[[ EXCERPTED DATA open ]]

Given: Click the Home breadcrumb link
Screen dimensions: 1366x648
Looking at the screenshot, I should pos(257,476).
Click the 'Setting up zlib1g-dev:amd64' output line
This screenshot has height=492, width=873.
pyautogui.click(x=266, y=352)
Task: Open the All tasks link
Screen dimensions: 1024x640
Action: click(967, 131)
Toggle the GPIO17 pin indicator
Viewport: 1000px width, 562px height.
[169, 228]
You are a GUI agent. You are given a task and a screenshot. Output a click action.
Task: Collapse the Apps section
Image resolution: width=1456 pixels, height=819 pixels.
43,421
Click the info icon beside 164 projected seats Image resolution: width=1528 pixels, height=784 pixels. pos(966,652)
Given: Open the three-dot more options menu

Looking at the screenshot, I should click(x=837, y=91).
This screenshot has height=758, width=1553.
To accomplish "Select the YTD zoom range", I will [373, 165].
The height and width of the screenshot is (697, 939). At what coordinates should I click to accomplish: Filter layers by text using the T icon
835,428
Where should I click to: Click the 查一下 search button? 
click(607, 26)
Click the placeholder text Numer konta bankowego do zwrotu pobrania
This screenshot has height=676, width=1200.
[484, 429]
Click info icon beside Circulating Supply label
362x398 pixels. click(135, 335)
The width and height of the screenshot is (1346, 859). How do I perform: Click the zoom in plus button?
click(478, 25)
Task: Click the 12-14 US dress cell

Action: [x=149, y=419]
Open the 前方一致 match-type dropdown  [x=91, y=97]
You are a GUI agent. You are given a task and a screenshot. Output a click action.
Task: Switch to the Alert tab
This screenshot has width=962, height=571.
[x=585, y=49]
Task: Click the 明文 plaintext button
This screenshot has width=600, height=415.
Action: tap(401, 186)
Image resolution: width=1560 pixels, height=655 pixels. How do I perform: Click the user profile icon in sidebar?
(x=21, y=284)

[[ EXCERPTED DATA closed ]]

WORK TO COMPLETE
When a line in the data contains the string "link", copy that line.

TASK OUTPUT
Given: Click the Home breadcrumb link
Task: Open the All tasks link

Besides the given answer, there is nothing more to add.